YOUR OBJECTIVE>
Nothing but the lines from the one containing "This screenshot has width=1024, height=561." through the one containing "1389x868 pixels.", both included, should be given again, each exactly as written below.
[[ STORED DATA, beginning ]]
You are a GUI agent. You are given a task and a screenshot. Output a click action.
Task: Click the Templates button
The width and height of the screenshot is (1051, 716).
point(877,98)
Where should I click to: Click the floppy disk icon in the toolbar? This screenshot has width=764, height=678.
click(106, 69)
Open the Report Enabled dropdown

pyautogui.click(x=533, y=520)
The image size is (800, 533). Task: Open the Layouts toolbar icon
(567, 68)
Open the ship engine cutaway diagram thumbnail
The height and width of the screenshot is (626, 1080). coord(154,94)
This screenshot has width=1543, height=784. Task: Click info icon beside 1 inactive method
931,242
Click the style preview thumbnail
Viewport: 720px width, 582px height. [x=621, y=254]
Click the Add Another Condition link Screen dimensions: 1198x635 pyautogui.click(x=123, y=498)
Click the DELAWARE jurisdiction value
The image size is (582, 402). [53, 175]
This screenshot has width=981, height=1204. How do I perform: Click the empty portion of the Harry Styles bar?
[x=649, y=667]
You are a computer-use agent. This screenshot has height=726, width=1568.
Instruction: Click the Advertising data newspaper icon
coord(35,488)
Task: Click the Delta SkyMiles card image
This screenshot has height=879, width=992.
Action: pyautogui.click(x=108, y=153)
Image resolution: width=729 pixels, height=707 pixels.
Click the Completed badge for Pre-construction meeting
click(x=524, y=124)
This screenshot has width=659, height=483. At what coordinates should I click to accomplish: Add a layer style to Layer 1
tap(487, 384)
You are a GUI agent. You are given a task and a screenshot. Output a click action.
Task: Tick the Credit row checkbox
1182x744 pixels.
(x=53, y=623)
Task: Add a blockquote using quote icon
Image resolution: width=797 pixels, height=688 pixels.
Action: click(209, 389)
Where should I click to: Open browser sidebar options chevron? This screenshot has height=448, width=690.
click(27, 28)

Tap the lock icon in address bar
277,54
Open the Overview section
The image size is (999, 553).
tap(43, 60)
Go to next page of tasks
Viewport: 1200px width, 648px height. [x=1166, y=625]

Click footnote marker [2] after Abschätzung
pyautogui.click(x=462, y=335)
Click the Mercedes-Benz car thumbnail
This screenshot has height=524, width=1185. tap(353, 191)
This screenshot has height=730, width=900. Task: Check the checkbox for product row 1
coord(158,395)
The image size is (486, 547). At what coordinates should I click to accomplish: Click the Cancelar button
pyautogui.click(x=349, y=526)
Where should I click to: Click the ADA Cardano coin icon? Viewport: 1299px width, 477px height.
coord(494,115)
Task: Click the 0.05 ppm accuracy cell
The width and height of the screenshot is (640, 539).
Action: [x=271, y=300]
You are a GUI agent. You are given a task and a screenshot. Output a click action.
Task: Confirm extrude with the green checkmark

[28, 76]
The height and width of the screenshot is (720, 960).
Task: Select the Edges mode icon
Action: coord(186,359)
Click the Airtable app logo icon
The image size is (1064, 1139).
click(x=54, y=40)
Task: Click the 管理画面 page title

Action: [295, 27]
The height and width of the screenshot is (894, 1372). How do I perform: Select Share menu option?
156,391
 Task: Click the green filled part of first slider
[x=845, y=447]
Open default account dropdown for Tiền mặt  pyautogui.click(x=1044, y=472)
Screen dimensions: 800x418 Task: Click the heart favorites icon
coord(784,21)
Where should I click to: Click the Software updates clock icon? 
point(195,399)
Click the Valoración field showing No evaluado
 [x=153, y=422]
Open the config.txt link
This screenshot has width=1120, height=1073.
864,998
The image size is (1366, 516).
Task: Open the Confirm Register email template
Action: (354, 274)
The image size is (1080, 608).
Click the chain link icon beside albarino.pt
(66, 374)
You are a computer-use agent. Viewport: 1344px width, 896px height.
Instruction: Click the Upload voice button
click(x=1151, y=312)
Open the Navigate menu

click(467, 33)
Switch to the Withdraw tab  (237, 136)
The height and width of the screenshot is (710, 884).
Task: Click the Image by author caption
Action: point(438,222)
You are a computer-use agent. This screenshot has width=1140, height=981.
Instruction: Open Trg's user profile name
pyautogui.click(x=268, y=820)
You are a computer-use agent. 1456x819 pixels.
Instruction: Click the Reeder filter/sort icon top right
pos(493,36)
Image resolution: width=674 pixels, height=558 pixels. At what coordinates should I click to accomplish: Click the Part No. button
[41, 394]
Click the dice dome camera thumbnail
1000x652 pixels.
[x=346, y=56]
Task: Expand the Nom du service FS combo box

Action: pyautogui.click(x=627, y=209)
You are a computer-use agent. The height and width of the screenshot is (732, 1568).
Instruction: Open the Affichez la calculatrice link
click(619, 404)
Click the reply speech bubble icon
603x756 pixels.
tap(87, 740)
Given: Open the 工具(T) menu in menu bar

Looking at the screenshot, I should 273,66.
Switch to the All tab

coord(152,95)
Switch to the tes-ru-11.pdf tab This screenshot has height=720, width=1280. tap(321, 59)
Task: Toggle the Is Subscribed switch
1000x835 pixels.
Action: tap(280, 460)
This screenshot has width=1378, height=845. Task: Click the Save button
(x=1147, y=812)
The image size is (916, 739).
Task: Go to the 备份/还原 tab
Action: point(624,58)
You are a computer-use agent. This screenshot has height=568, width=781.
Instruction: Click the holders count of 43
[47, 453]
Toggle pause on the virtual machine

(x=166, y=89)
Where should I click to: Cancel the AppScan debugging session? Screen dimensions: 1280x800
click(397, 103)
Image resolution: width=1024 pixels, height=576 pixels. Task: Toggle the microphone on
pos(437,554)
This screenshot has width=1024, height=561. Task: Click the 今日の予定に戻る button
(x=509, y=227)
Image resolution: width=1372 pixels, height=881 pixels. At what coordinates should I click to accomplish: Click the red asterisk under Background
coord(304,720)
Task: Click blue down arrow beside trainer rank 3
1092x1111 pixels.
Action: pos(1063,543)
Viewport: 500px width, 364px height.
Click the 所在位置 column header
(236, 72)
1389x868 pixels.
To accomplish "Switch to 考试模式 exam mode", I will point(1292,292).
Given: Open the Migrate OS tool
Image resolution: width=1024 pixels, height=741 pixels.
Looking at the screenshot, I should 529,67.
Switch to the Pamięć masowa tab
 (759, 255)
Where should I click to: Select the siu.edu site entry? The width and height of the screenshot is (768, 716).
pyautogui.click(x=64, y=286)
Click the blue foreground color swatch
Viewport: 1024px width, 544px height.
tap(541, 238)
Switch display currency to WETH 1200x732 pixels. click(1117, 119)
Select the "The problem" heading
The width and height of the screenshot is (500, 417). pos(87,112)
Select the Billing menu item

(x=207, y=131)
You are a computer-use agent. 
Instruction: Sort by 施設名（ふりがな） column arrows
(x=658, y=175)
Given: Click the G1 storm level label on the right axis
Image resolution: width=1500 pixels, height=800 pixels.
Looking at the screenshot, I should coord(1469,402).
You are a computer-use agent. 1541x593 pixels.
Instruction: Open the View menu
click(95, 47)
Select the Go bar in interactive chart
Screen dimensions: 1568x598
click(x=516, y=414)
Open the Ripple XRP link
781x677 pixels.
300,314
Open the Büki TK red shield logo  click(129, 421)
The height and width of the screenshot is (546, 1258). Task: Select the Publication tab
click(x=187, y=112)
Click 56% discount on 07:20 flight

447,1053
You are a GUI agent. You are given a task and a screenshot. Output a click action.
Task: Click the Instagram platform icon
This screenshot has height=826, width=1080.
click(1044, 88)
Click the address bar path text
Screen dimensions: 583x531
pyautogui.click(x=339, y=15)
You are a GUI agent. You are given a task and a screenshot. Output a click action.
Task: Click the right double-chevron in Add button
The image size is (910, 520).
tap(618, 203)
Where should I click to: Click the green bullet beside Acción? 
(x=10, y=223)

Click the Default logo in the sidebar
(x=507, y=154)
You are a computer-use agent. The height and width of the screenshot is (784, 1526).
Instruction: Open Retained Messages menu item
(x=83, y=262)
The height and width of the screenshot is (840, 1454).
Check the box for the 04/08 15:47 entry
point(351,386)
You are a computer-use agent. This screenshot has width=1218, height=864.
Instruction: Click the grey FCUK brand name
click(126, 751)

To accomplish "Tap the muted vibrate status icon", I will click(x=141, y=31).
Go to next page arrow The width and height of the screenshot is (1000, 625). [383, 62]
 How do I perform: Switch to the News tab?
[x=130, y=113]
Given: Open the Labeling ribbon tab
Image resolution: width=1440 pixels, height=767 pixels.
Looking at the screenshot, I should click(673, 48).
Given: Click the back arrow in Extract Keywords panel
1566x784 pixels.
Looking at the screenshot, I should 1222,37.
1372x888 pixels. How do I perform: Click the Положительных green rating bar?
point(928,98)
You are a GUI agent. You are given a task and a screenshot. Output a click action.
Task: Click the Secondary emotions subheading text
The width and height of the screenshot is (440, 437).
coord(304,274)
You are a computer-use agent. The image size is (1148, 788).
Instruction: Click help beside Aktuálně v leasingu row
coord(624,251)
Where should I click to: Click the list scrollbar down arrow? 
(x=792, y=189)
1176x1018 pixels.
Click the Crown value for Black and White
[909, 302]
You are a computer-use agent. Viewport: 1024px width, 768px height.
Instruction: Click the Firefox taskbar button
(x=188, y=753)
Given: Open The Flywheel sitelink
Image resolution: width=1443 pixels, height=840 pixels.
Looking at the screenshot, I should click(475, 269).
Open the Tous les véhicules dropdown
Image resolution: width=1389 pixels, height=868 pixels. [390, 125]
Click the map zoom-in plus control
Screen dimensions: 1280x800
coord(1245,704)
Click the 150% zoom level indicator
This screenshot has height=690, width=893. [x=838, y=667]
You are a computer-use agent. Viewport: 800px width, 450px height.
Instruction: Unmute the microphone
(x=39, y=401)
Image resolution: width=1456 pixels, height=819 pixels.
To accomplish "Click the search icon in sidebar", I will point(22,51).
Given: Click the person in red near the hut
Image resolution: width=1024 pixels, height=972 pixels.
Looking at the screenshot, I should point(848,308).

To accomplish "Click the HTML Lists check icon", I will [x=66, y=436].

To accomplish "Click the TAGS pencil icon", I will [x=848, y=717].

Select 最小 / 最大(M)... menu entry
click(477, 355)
[[ STORED DATA, end ]]
EXERCISE SOLUTION>
This screenshot has width=1024, height=561. Task: Click the 今日の予定に戻る button
(x=509, y=227)
Image resolution: width=1372 pixels, height=881 pixels. At what coordinates should I click to accomplish: Click the red asterisk under Background
coord(304,720)
Task: Click blue down arrow beside trainer rank 3
1092x1111 pixels.
Action: pos(1063,543)
Viewport: 500px width, 364px height.
Click the 所在位置 column header
(236, 72)
1389x868 pixels.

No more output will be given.